**What the exercise asks**
Scan the data, and whenever a line contains "button", copy it.

**Data excerpts**
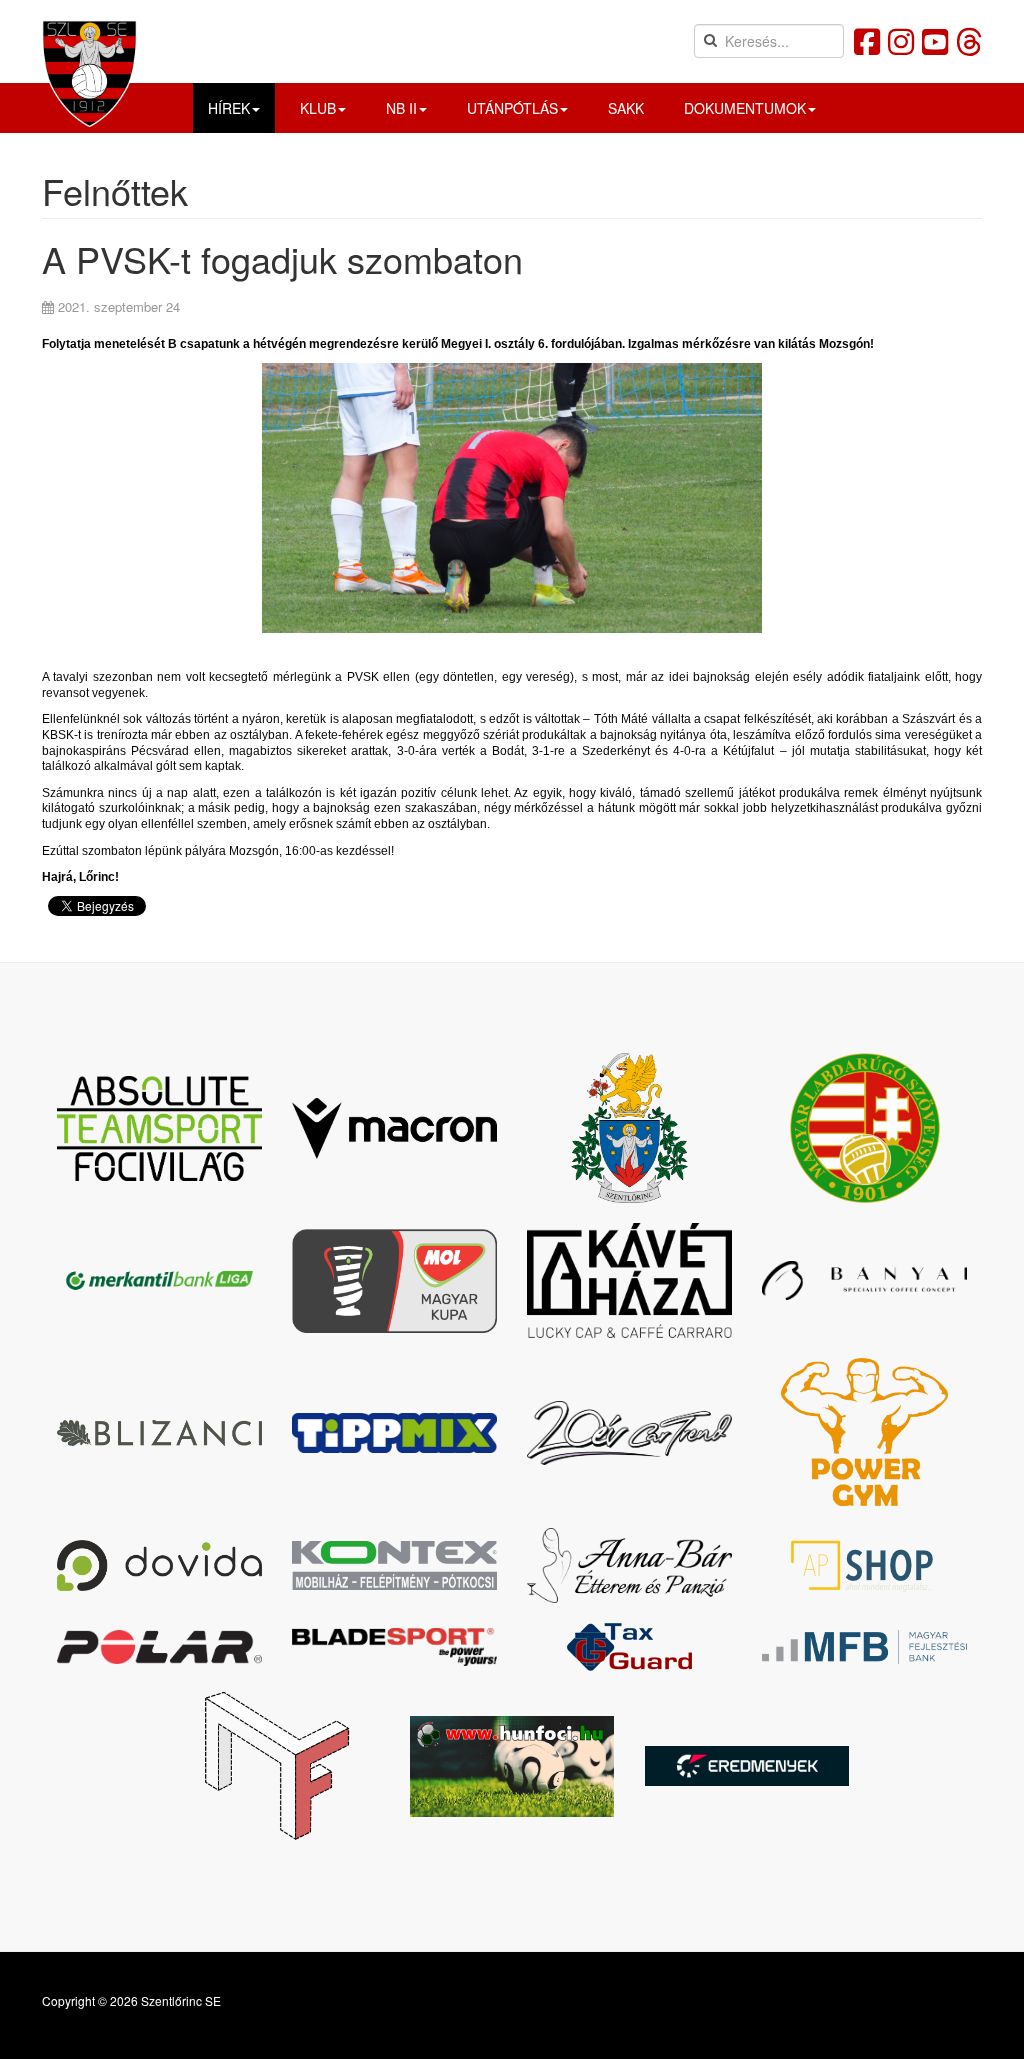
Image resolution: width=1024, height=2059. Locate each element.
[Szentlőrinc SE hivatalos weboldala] (89, 73)
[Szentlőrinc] (629, 1128)
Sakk (626, 108)
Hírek (229, 108)
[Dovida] (159, 1565)
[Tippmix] (394, 1432)
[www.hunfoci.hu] (512, 1766)
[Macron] (394, 1128)
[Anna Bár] (629, 1565)
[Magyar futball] (277, 1766)
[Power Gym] (864, 1433)
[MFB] (864, 1647)
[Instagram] (901, 40)
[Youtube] (935, 40)
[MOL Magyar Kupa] (394, 1281)
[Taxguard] (629, 1647)
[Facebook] (867, 40)
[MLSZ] (864, 1128)
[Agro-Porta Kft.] (864, 1566)
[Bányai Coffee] (864, 1280)
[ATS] (159, 1128)
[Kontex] (394, 1565)
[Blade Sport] (394, 1647)
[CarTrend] (629, 1433)
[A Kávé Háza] (629, 1280)
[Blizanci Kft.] (159, 1433)
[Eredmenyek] (747, 1766)
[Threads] (969, 40)
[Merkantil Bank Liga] (159, 1281)
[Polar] (159, 1647)
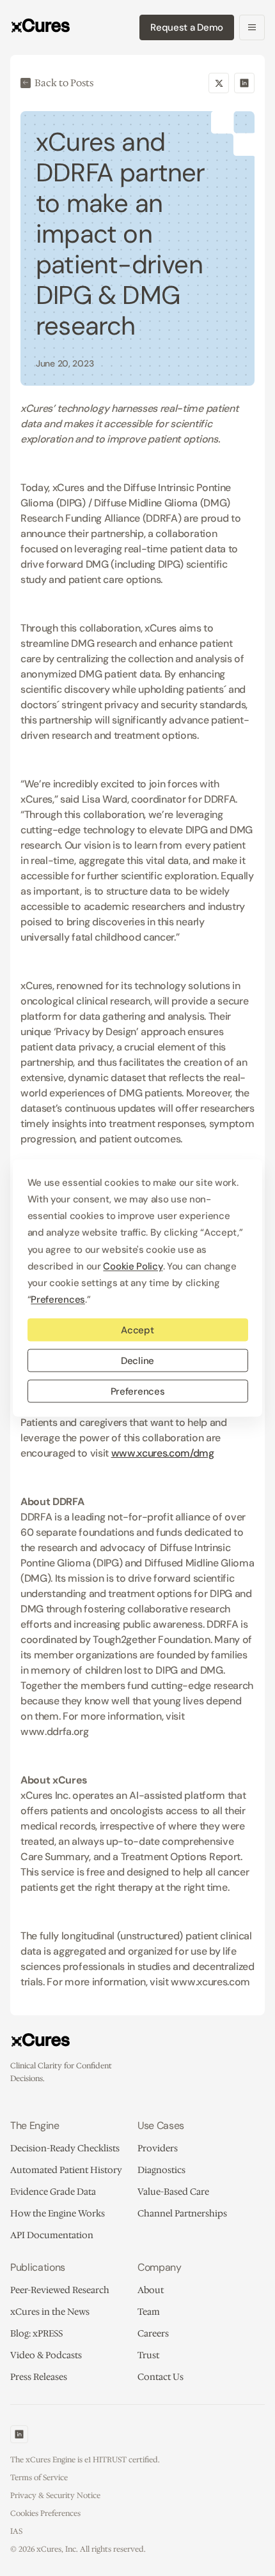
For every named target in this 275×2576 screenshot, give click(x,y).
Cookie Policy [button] (132, 1265)
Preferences (138, 1390)
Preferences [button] (58, 1299)
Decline (137, 1360)
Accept (137, 1329)
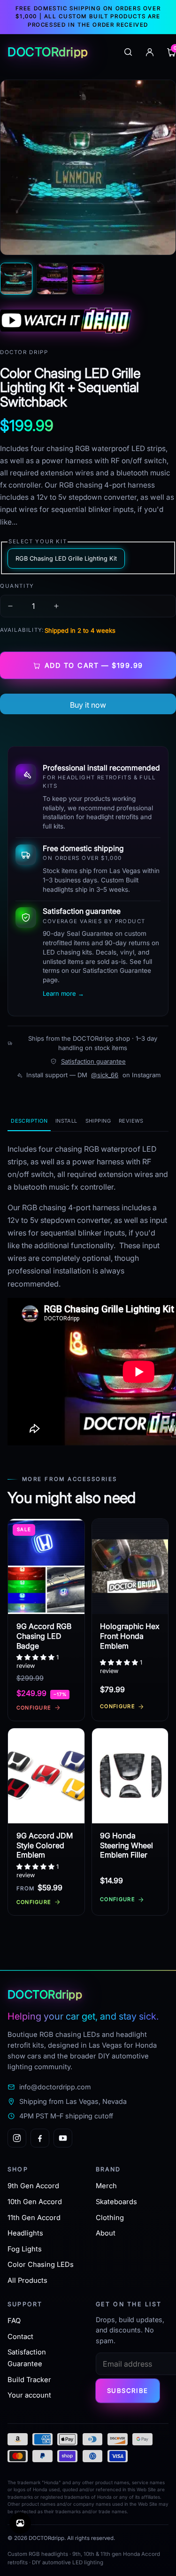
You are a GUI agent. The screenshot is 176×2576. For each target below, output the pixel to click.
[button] (36, 1657)
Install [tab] (66, 1121)
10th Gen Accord (35, 2202)
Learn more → (63, 993)
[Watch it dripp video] (88, 320)
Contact (20, 2336)
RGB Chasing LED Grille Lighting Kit (66, 558)
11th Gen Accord (34, 2217)
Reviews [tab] (131, 1121)
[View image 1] (16, 279)
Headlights (25, 2233)
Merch (106, 2186)
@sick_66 (104, 1075)
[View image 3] (88, 279)
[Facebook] (40, 2138)
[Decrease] (10, 606)
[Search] (128, 52)
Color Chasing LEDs (41, 2264)
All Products (27, 2280)
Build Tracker (29, 2380)
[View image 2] (52, 279)
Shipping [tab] (98, 1121)
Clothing (110, 2217)
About (105, 2233)
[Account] (150, 52)
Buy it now (88, 705)
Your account (29, 2395)
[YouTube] (63, 2138)
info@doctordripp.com (55, 2087)
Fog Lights (25, 2249)
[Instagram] (17, 2138)
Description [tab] (29, 1121)
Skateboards (116, 2202)
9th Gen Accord (33, 2186)
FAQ (14, 2321)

**Reply to the exercise**
Cookie Policy [button] (132, 1265)
Preferences [button] (58, 1299)
[button] (36, 1657)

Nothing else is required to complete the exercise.